Les opérateurs culturels, qu’ils soient subventionnés ou pas, voient leurs recettes diminuer, alors même qu’ils ne sont pas encore totalement remis des effets de la crise sanitaire, dénoncent plusieurs fédérations du monde culturel dans un communiqué. “La création, l’emploi et l’accès du plus grand nombre à la Culture sont menacés par des surcoûts très élevés.”

Si le opérateurs culturels sont prêts à participer à l’économie d’énergie, assurent les fédérations, ils “ont besoin de soutien pour réaliser les investissements destinés à rendre les équipements plus performants, moins énergivores, pour réduire les coûts de fonctionnements.”

Dans un communiqué, les fédérations culturelles demandent donc aux différents gouvernements d’instaurer une concertation à ce sujet.

Parmi leurs revendications : l’octroi pour les associations culturelles des mêmes aides disponibles pour les PME. “Les opérateurs culturels constitués en ASBL (lieux, compagnies…) sont, comme les PME, des petites structures pourvoyeuses d’emploi, dont l’activité justifie une consommation énergétique particulièrement importante (chauffage des salles de spectacles, son/éclairage, ventilation…).”

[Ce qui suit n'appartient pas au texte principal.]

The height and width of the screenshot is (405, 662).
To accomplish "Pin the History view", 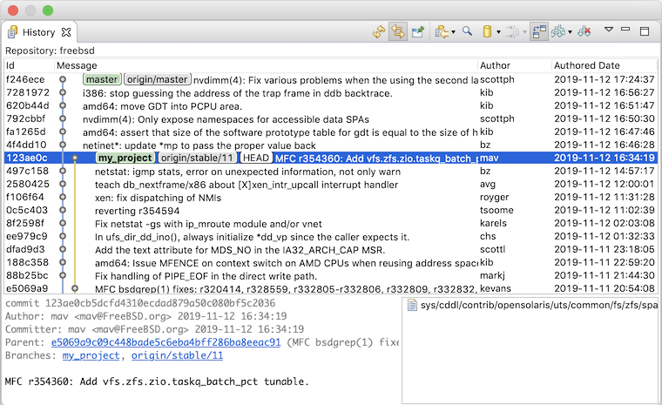I will click(418, 31).
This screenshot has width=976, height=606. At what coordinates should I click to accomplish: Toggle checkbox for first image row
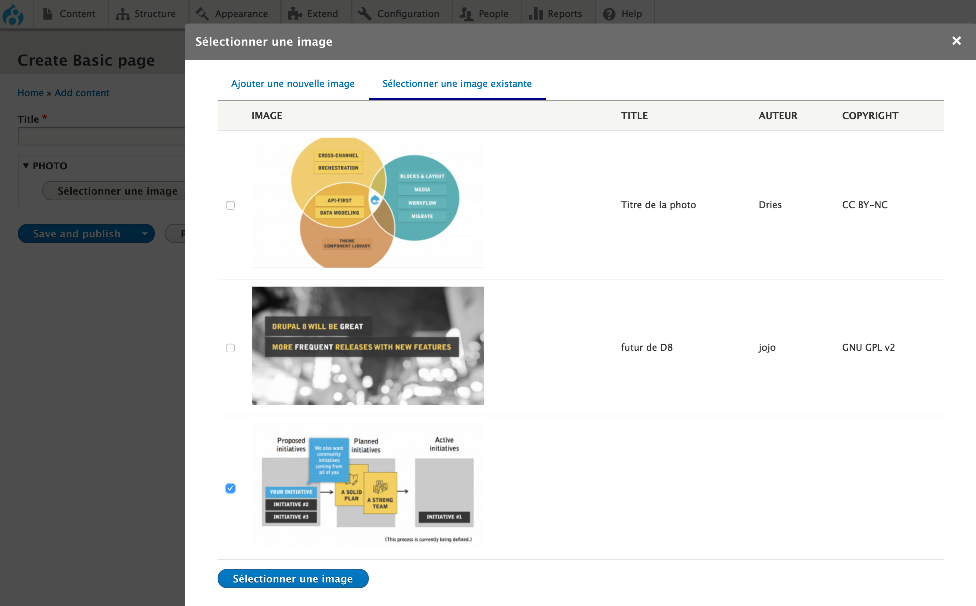click(x=231, y=204)
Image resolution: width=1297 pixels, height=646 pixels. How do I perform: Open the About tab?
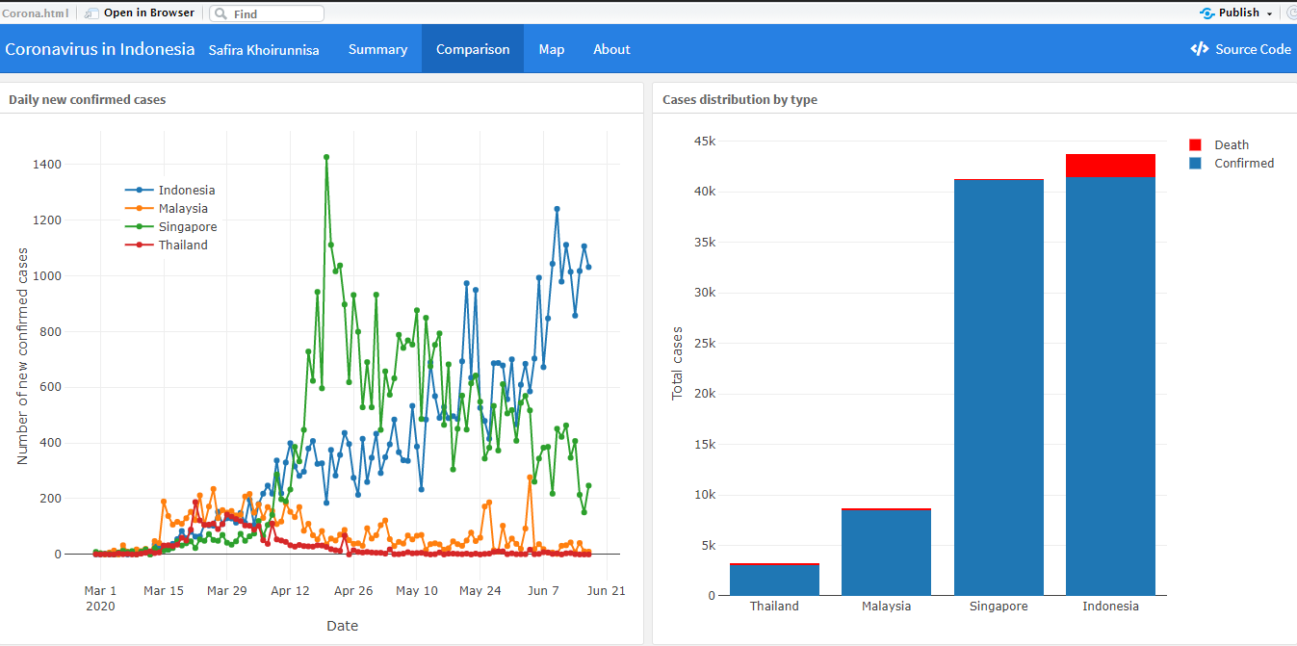pos(611,49)
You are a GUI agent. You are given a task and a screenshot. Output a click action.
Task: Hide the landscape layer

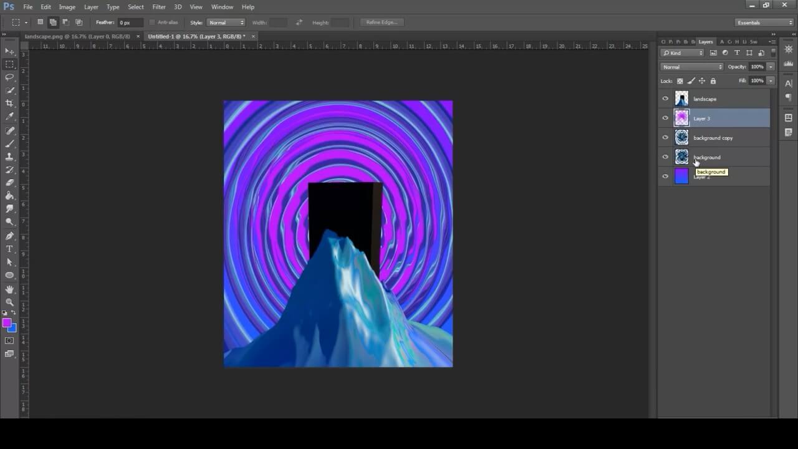point(665,99)
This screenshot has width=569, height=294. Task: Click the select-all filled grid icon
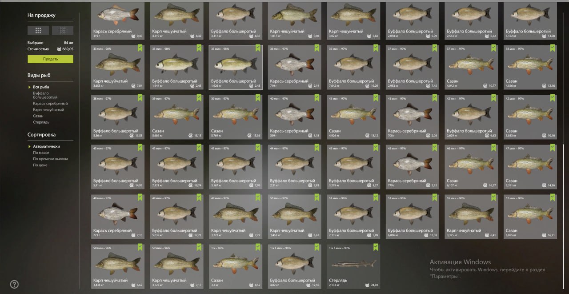38,30
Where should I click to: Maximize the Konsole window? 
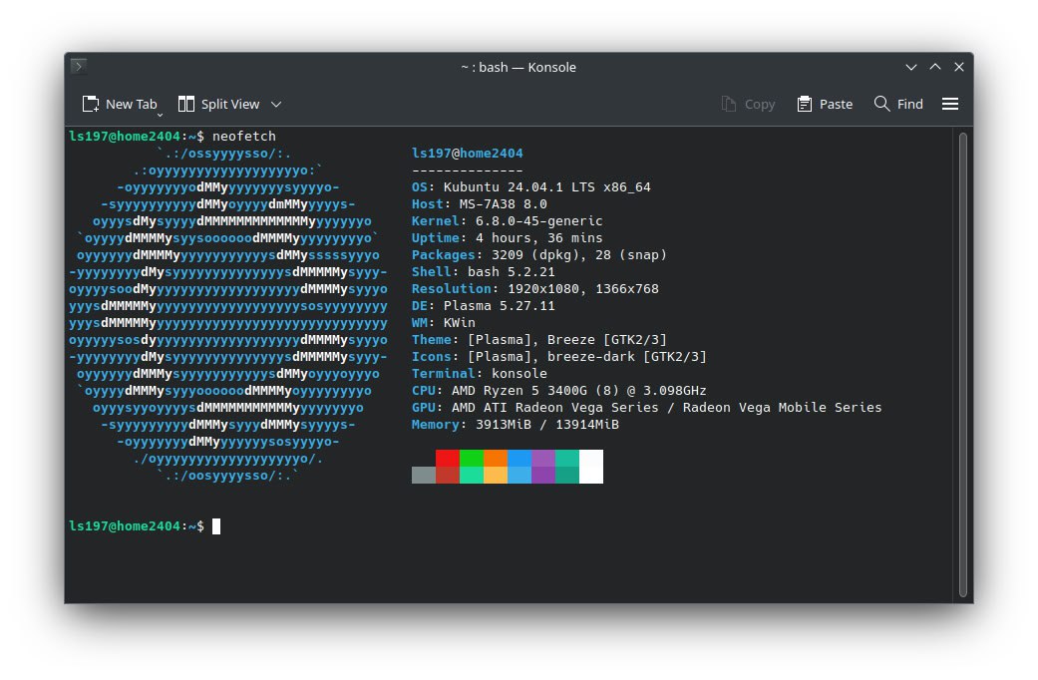[x=935, y=67]
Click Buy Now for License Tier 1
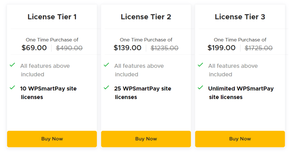Viewport: 292px width, 162px height. [52, 139]
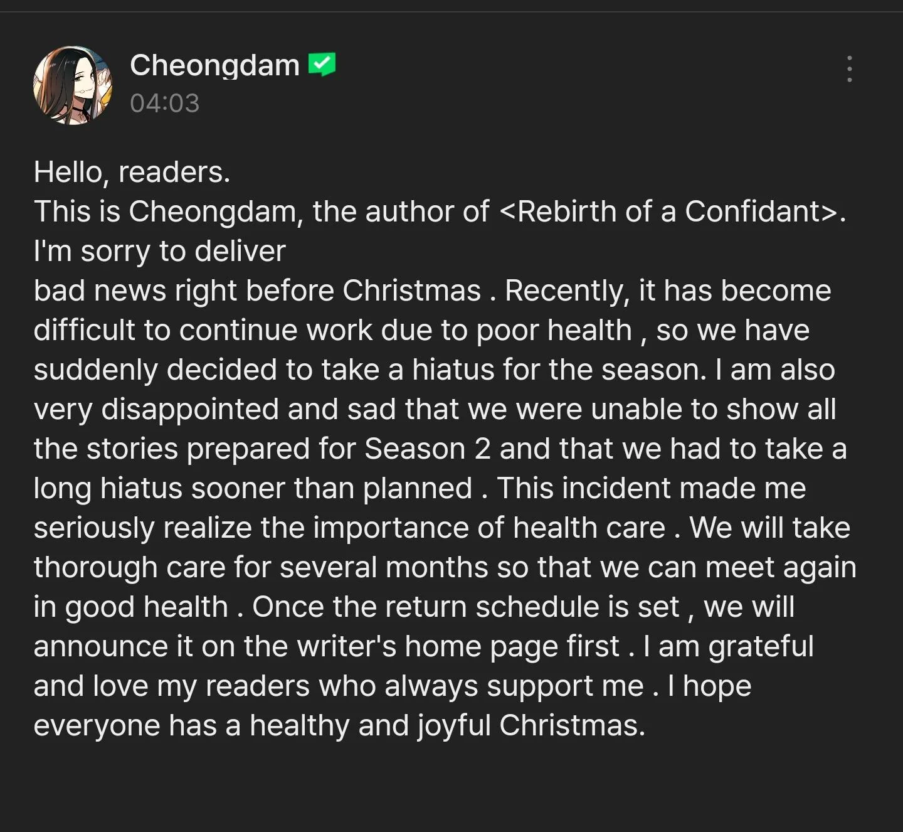Click the green verified badge icon
The width and height of the screenshot is (903, 832).
coord(322,64)
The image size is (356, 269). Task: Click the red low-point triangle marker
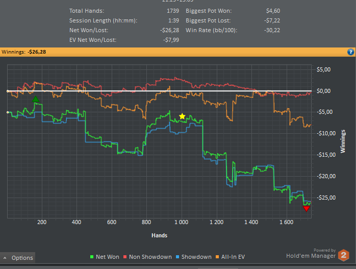[306, 208]
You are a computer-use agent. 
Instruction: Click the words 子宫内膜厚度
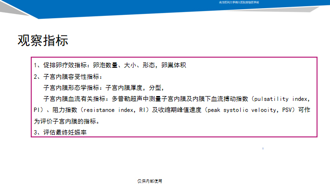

Par ailleurs, les fédérations réunies demandent que l’indexation des subventions octroyées par la Fédération Wallonie-Bruxelles soit “assurée à la hauteur des coûts réels” et que “les aides accordées par les autres pouvoirs subsidiants (régions, communes, provinces) soient également être indexées, notamment les aides à l’emploi.”

Le secteur rappelle par ailleurs que la crise sanitaire n’est pas finie et que “les mesures d’accompagnement et d’assouplissement mises en place pendant la période du Covid doivent être maintenues.”